MUSIQUE
À une heure de RER C de Paris, Chamarande est un petit village au beau milieu de l’Essonne connu pour son château du XVIIe siècle et son domaine de 100 hectares. Peuplées d’environ un millier d’âmes, les ruelles en pierre rappellent, par des écriteaux, l’histoire mult-centenaire de la bourgade, habitée depuis l’époque gauloise. Rien n’aurait pu venir altérer la quiétude qu’inspirent les lieux, rien si ce n’est un festival de musique le temps d’un week-end.
Pour la deuxième fois, Essonne en Scène y pose son bardage du 3 au 5 septembre dernier, avec des ambitions affichées. La première soirée du festival voyait défiler sur la scène, installée face à l’entrée du château, deux artistes locaux (Carole Pelé, For) et trois de renommée nationale (Videoclub, 47Ter, Vianney). Créé par les organisateurs des Francofolies de la Rochelle, Essonne en Scène fait la même part belle aux artistes francophones, débutants comme confirmés.
Il est 18h tapantes lorsque Carole Pelé, combi blanche intégrale, débarque sur scène accompagnée d’un musicien au xylophone électrique. “Je n’ai rien à vous dire” avoue-t-elle au public encore clairsemé sur la pelouse, avant de démarrer sur son premier titre, qui reprend la même phrase mot pour mot. Le décor est planté. Pendant 30 minutes, la voilà qui, tour à tour, rappe, parle, chante, chuchote. Ses textes ciselés dévoilent ses doutes, ses révoltes, ses espoirs et ses colères sans jamais rien concéder. Elle transcende ces petits riens du quotidien qui, grâce à son flow et ses backs, donnent de sa pop urbaine une portée universelle.
Après les punchlines de Carole Pelé, le duo folk F∅R apporte ensuite toute sa délicatesse sur la scène du festival. Nico à la guitare et Anna Louise au violoncelle enchaînent les balades qui rappellent celles de Damien Rice, Nick Drake ou encore Radiohead, leurs influences principales. Les spectateurs, de plus en plus nombreux, découvrent avec intérêt les chansons du groupe essonnien, dont la douceur n’a d’égal que celle de cette soirée de fin d’été. Leurs mélodies et textes (en anglais) touchent droit au cœur et laissent espérer le meilleur pour la suite des festivités.
Sa bande son électro-pop, marquée par les années 1980, a fait le tour du monde. Fondé en 2019 par le duo nantais Adèle Castillon-Matthieu Reynaud, Videoclub n’est désormais incarné sur scène que par la jeune femme de 19 ans. Et le moins que l’on puisse dire, c’est que le talent n’attend pas le nombre des années. Accompagnée de deux artistes multi-instrumentistes, Adèle Castillon enflamme Essonne en scène par sa fougue et son énergie à toute épreuve. Clou de sa prestation : la reprise d’Un autre monde de Jean-Louis Aubert, prévu sur la même scène le lendemain.
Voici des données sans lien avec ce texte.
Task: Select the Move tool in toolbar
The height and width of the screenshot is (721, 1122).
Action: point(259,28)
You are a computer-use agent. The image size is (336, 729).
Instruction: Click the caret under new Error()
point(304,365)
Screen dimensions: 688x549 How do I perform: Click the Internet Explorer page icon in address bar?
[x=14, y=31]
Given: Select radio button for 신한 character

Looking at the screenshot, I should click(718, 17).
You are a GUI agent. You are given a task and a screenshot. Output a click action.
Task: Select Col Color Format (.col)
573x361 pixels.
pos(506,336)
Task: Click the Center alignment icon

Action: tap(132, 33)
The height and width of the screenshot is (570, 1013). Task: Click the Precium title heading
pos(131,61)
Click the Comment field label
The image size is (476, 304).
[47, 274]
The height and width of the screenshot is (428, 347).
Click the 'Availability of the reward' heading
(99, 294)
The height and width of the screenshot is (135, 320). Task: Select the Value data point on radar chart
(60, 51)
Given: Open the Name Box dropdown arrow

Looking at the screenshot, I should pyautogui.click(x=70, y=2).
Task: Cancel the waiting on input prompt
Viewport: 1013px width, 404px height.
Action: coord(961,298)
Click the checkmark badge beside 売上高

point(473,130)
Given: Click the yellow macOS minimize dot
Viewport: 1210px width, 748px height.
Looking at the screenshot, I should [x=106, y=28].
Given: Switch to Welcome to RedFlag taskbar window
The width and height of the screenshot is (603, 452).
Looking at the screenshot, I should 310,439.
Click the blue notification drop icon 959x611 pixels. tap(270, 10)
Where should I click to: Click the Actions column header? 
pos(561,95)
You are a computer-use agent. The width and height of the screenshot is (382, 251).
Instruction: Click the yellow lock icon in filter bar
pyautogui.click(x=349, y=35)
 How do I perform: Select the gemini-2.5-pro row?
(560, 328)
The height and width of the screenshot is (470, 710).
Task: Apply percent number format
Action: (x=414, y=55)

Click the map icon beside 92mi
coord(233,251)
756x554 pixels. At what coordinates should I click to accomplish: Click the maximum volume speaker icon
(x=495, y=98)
Fort de leur dernier album Légende, sorti en avril dernier, 47Ter est venu en terrain conquis à Chamarande. L’arrivée du trio (composé de Pierre-Paul, Blaise et Lopes) exalte les spectateurs, notamment les plus jeunes, venus en nombre admirer leurs nouvelles idoles. Leur musique, à mi-chemin entre pop française et sonorités venues du rap, le tout empreint de messages résolument positifs, leur a permis de rencontrer un large public au fil des années. D’autres titres, comme Hara Kiri (présent sur leur premier album Adresse) se font plus amers, mais toujours avec ce beat énergique qui emporte l’adhésion parmi la foule.
Enfin, celui que tout le monde attendait : Vianney. D’abord armé de sa simple guitare acoustique (et de deux pédales pour percussion), puis accompagné par trois autres musiciens, le chanteur de 30 ans enchaîne les titres connus de tous. Lui qui se veut proche de son public multiplie les boutades et les facéties (il dédie ainsi sa balade romantique La fille du sud à une personne âgée au premier rang). Après deux ans passées loin des scènes, Vianney revient avec la même fougue et la bonne humeur qui le caractérise. Sa dernière chanson Dabali, un hommage à la tribu Afar d’Ethiopie, conclut parfaitement une soirée marquée par le partage et la générosité.
Il est déjà minuit : Chamarande s’endort et retrouve (temporairement) sa tranquillité habituelle. Alors il faut rentrer, attraper l’une des navettes qui remontent jusqu’à Paris et se rappeler avec émotion de ces concerts qui, les uns après les autres, nous ont rapproché d’un monde que l’on pensait disparu.